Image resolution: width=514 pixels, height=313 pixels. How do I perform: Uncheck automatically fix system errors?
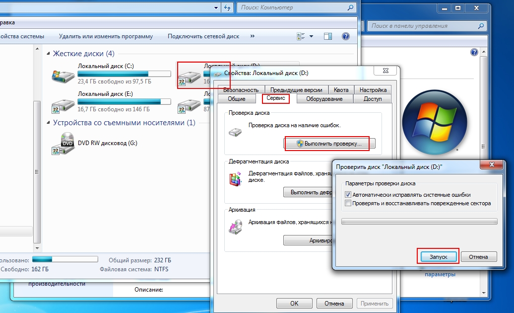pos(348,195)
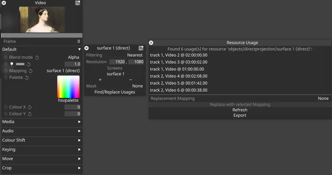Open the Blend mode Alpha dropdown
Image resolution: width=332 pixels, height=175 pixels.
point(73,57)
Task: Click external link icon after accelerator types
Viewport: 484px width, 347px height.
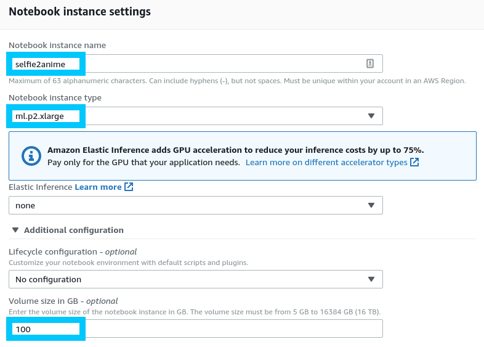Action: click(x=414, y=162)
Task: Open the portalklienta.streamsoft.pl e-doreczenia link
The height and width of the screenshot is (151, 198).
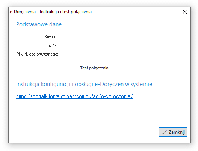Action: [x=74, y=96]
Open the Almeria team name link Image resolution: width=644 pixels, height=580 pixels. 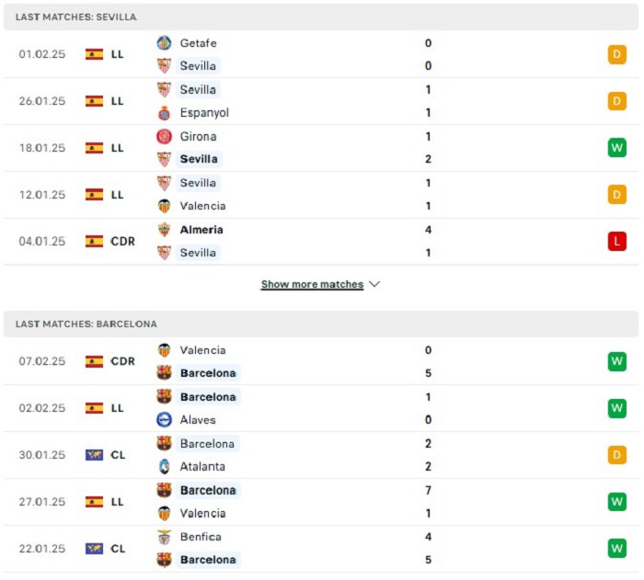(201, 230)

**********

• [What the exercise asks] The lines to be transcribed are those from the first line of the data above through the line holding "Task: Click external", inclusive; copy them exactly and only, leaving out the pictures.

• [Answer]
Image resolution: width=514 pixels, height=313 pixels. How do I perform: Uncheck automatically fix system errors?
pos(348,195)
Open the Blend mode Alpha dropdown
Image resolution: width=332 pixels, height=175 pixels.
point(73,57)
Task: Click external link icon after accelerator types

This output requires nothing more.